It reeked worse than I remembered. The foul stench of poor rotten eggs with undertones of burnt vegetation was apparent even down here at the treeline. The taste in the humid air was even nastier. I expected that part. I had moons to cleanse my system from the smell, after I had gotten a bit used to it while squatting in the forest below, learning magic. Still, it didn’t make this attack on my senses any bit less awful.

Well, it seemed like I successfully retraced my steps back to the volcano in one piece. But really, that was the easy part. I’d have to have been more than a little distracted, careless or run into something new to be truly in any danger. The hard part still waited up top in the caldera.

At the moment though, I was still busy with experimenting to find the best way to protect myself from those noxious fumes.

I had increased the amount of water I could control at once by quite a bit, back when She was bugging me to copy ever-larger plants she found even a fleeting fancy with. Simply scaling them down wasn’t enough for Her after a while. She could be quite demanding if something caught her attention.

I smiled wryly. Or at least I think I did. I had no idea what my expression really looked like, with my amphibian face and all. And I wasn’t in the mood to make a water mirror. I always did that for Her, too.

It had been fun to indulge Her in her whims. Well, most of the time it had been anyways.

I let out a sigh. I couldn’t believe that She had already been gone for longer than I had known her to begin with. I still woke up sometimes, wondering where She wandered off to so early in the morning.

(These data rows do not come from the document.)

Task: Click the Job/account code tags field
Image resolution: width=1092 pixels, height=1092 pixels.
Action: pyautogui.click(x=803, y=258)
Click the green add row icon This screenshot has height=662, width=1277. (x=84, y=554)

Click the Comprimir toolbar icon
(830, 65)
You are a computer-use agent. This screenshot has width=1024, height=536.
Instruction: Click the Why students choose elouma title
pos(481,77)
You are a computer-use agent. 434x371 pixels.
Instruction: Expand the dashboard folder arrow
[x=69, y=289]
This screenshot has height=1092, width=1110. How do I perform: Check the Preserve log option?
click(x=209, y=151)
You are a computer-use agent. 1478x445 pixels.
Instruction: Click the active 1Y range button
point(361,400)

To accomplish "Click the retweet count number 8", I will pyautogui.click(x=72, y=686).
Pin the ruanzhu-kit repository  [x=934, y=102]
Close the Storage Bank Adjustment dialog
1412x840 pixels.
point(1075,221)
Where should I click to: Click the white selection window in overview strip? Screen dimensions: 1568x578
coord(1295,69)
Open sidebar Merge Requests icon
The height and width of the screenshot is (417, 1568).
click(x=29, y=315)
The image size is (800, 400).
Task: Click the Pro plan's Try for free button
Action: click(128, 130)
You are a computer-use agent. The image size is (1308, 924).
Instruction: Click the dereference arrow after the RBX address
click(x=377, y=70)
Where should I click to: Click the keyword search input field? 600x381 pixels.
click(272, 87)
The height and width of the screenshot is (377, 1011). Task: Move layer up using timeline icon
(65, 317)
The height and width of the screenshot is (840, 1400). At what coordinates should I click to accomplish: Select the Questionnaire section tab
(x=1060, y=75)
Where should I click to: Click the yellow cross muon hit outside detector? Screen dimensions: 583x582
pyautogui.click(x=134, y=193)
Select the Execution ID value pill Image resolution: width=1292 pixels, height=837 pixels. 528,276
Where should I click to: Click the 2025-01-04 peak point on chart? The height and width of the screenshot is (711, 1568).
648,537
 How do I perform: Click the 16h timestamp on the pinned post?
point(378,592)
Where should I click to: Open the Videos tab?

Then my mind clears up and I feel guilty for forgetting even for a moment She wasn’t there anymore.

Previous me had similar experiences. I had seen it enough in my memories. But like with the ice and the self-doubt, it wasn’t the same to just watch some old recollections of what basically amounted to somebody else and going through it myself.

Grief was exhausting. I really wanted it to be over, but I also really didn’t want it to stop. It was so confusingly paradoxical.

Often, when I came across something I thought She would have found interesting, images of her, happily darting off to examine it, flashed through my mind. I always had to suppress the urge to huff in amusement first, then the dull ache in my chest settled back in.

I didn’t feel guilty. I mean, I went over it in my mind countless times. I did everything I could to stop Her after I noticed the boulder toad. But what if I’d just been more vigilant and noticed it before her? If we came up together with a definite unmistakable signal for danger beforehand? What if…?

Yeah, better not going down that particular rabbit hole again.

Memory really had chosen an opportune moment to get the drop on me with that dream. I should have been cross with her, should have argued more. Instead, I was a shocked and hurting meek little ball of nerves bawling my eyes out for the first and probably only time I actually could cry in this life.

Nevertheless, my goddess made her point. Either I did what she wanted or I could wait for a very, very long time before I could live a relatively peaceful life with somewhat sapient company. I already dreaded to be a mother of cannibalistic, instinct-driven spawn this time around. How could I go through that over and over again?

And I would at least try to be some resemblance of a mother. I already decided that. I had the mental capacity, so I had no excuse if I just followed the instincts of my species and let my offspring fight for themselves.

So here I was, at the foothills of the volcano, experimenting with water magic to protect me from the nauseating smoke.

I only was dragging my feet, really. The solution was pretty simple if I’d just quit trying to be fancy and got it over with. I knew I was a genius, but that didn’t mean everything I did had to be perfect.

The thing was: Since I could breathe pretty well through my skin, I really only needed to coat myself completely in all the water I could reasonably keep control off for an extended period of time. I didn’t absolutely have to carry my own air supply with me. It just would have been nice.

Well, if I didn’t figure it out on my long track back here, I wouldn’t make any meaningful progress in a short time now either. As I said, I only was dragging my feet.

I simply dreaded another encounter with the elementals. That was, what I decided to call them by the way. Elementals. ‘Elemental proto-spirit blobs attuned to fire and earth and who knew what else’ really didn’t sound very catchy to me. Could just have been me though.

Yeah, I know. I did it again. Went off on another tangent to stall a little bit longer before climbing up there. Let’s just get it over with.

I gathered a large bubble of water around me and - with an adequate amount of trepidation - started my second ascent of this seething death-trap of a mountain.

It should be superfluous to say, but rock climbing was way easier with four legs than it had been with three. I mean, it was blatantly obvious but still managed to catch me by surprise. It didn’t even take half as long as before.

Of course, I may or may not have cheated a bit with magic. Why would you crawl up a vertical wall if you were carrying around a potential pillar of water you could use to swim upwards?

You wouldn’t. Duh.

Unless you’d find out after the second time that it was exhausting you considerably more than crawling up the old fashioned way would have. That was another completely arbitrary tangent, of course, that obviously wasn’t based on experience.

Because I should easily have expected this outcome before I even tried it.

I was a genius after all.

Nobody saw, so there was no proof whatsoever. It. Did. Not. Happen.

Anyways, I reached the crater at the summit with… most of my water still with me. That was great because now I could enjoy watching it slowly evaporating away at the edges. At least that kept the remaining slowly shrinking bubble tolerable warm for the time being and not boiling hot. So… Yay?

It was midafternoon. If I was lucky, it would rain again in a few hours and I could replenish my little mobile reservoir. Preferably after avoiding to get involved in any potential conflicts between volcano and storm elementals.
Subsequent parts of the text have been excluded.